--- Task prompt ---
Retype only what runs from the beginning of the data through the line with "You are a GUI"; please omit the pictures and keep every line exact.

[Task material]

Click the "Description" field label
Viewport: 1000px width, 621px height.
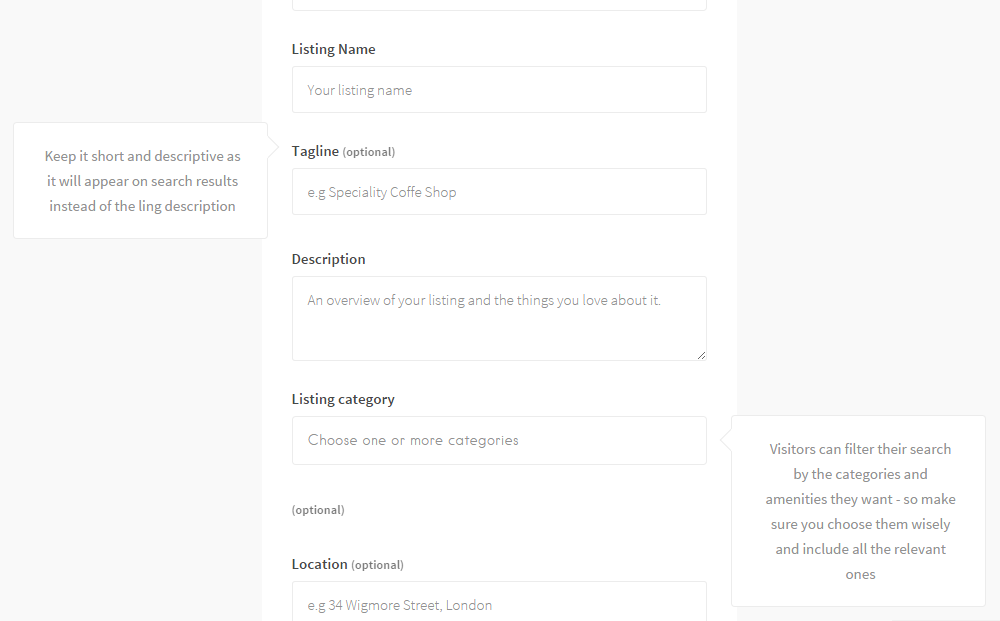tap(328, 259)
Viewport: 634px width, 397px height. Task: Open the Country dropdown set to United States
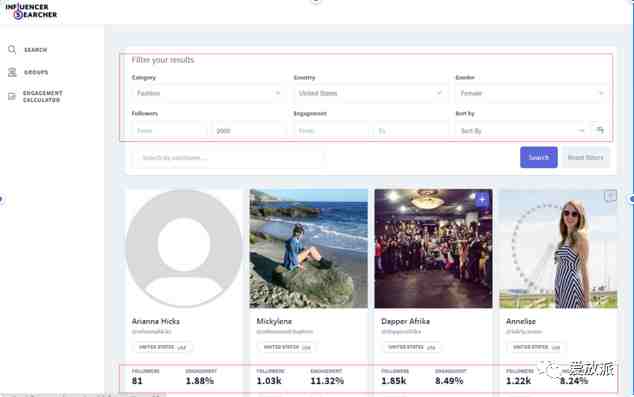[370, 93]
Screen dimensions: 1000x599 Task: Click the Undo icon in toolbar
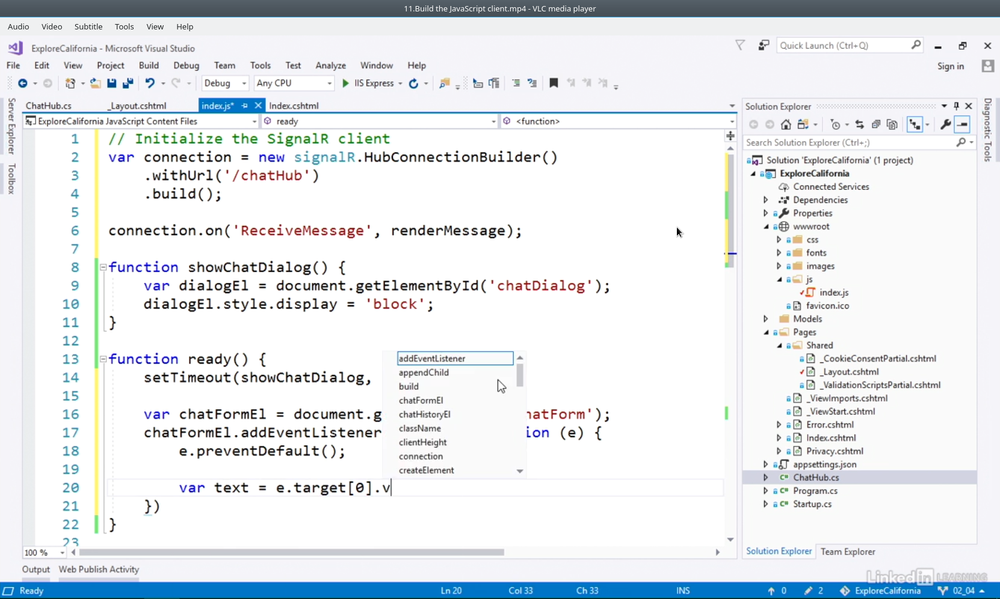[x=149, y=84]
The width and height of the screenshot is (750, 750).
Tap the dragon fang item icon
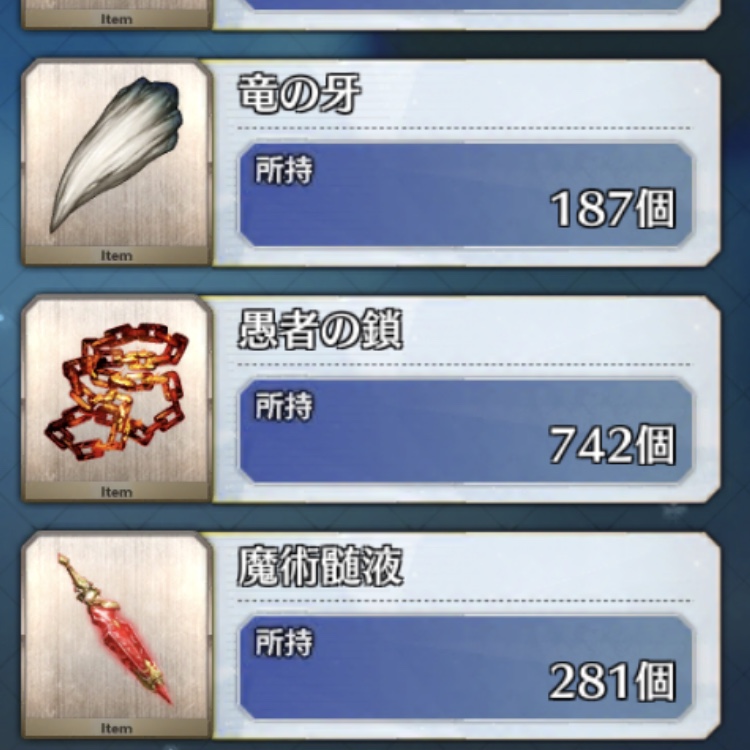(116, 155)
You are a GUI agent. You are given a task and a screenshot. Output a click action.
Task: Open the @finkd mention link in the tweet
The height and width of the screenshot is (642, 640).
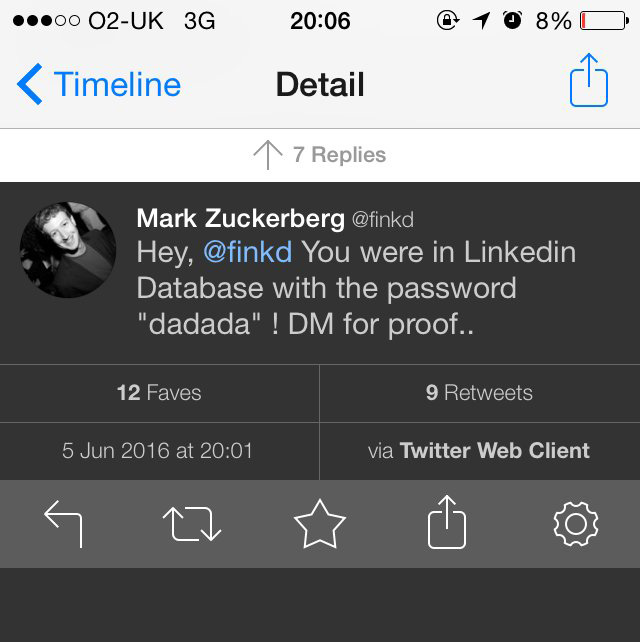point(247,252)
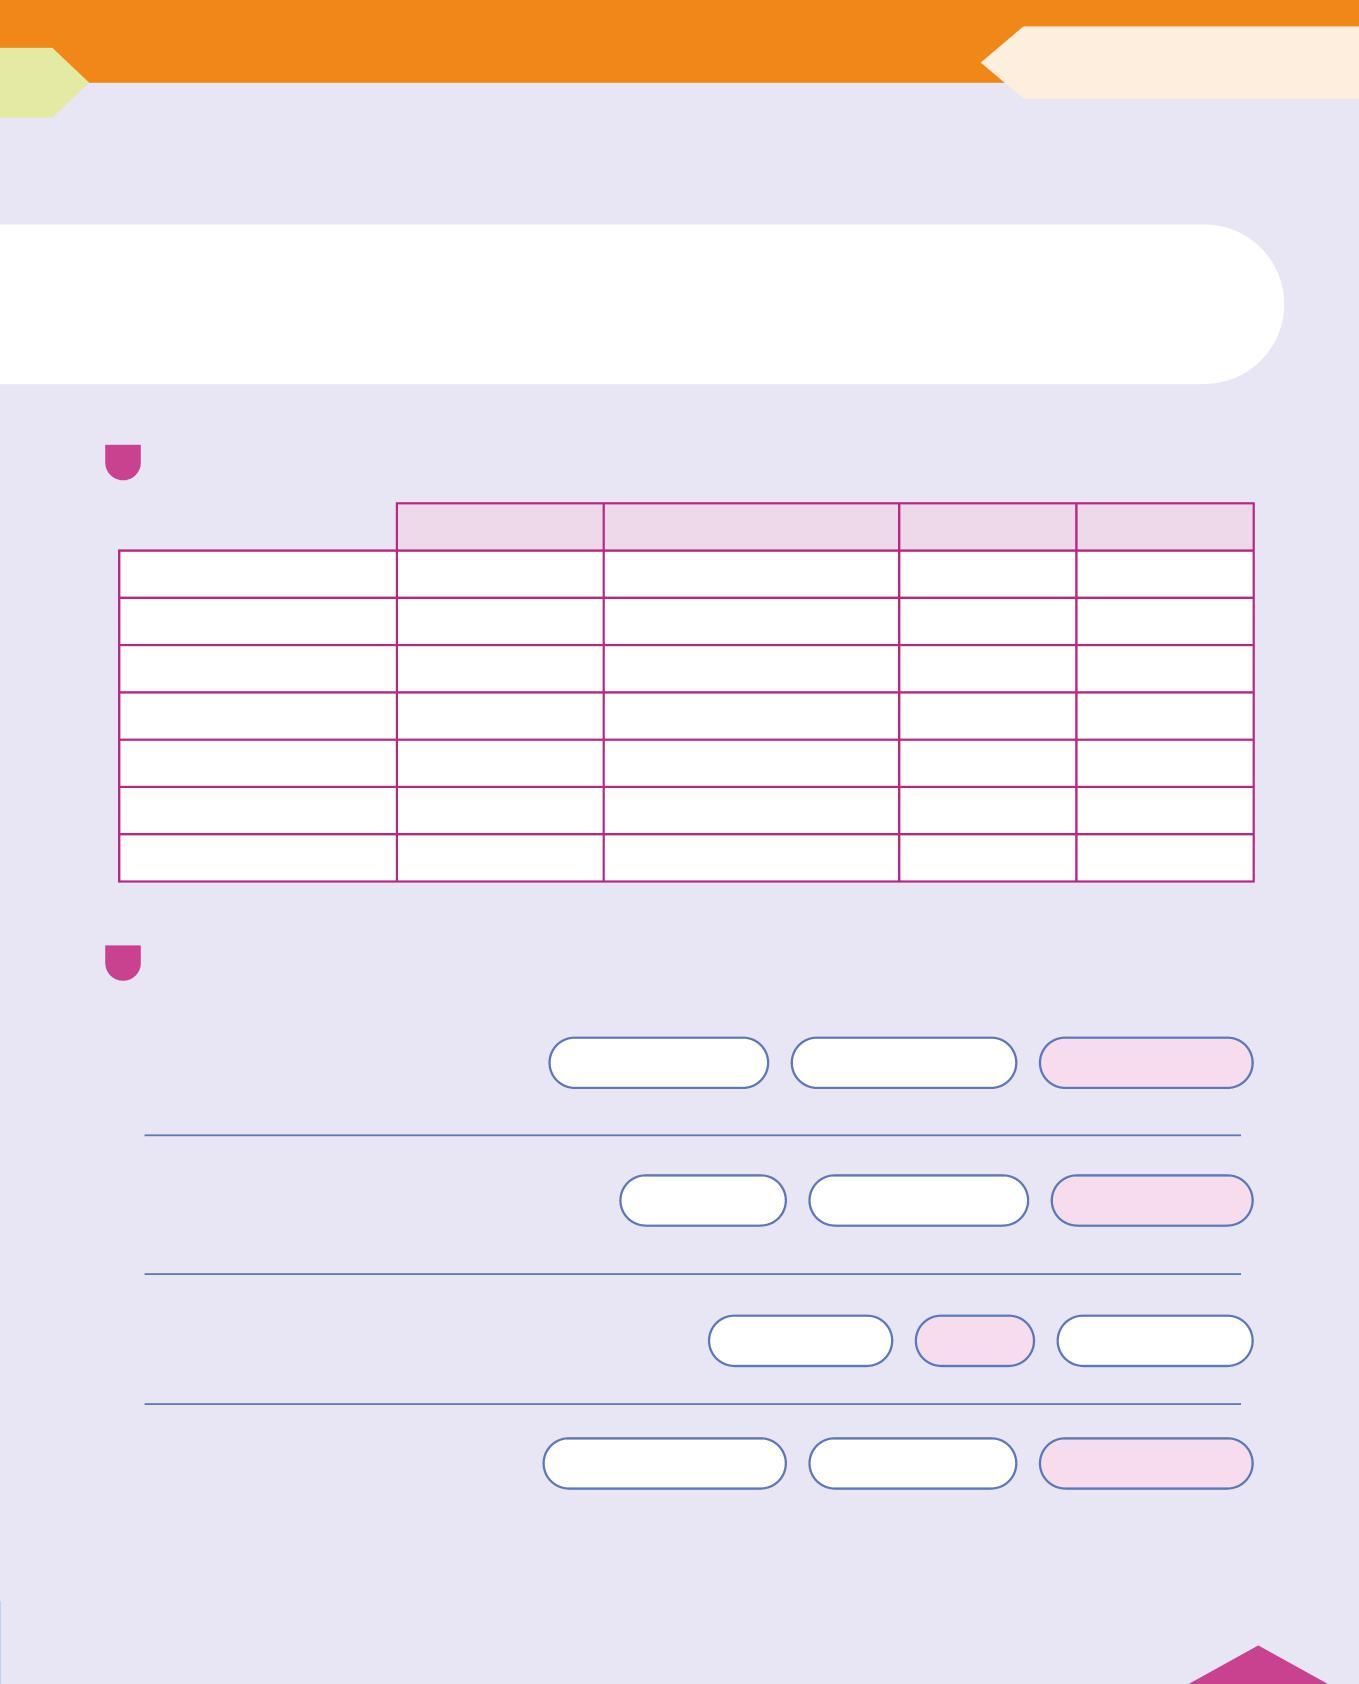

[/Task material]

--- Answer section ---
Click the "Description" field label
Viewport: 1000px width, 621px height.
tap(328, 259)
Viewport: 634px width, 397px height. Task: Open the Country dropdown set to United States
[370, 93]
Screen dimensions: 1000x599 Task: Click the Undo icon in toolbar
[x=149, y=84]
The width and height of the screenshot is (750, 750).
Tap the dragon fang item icon
(116, 155)
You are a GUI agent. You are given a task and a screenshot. Output a click action.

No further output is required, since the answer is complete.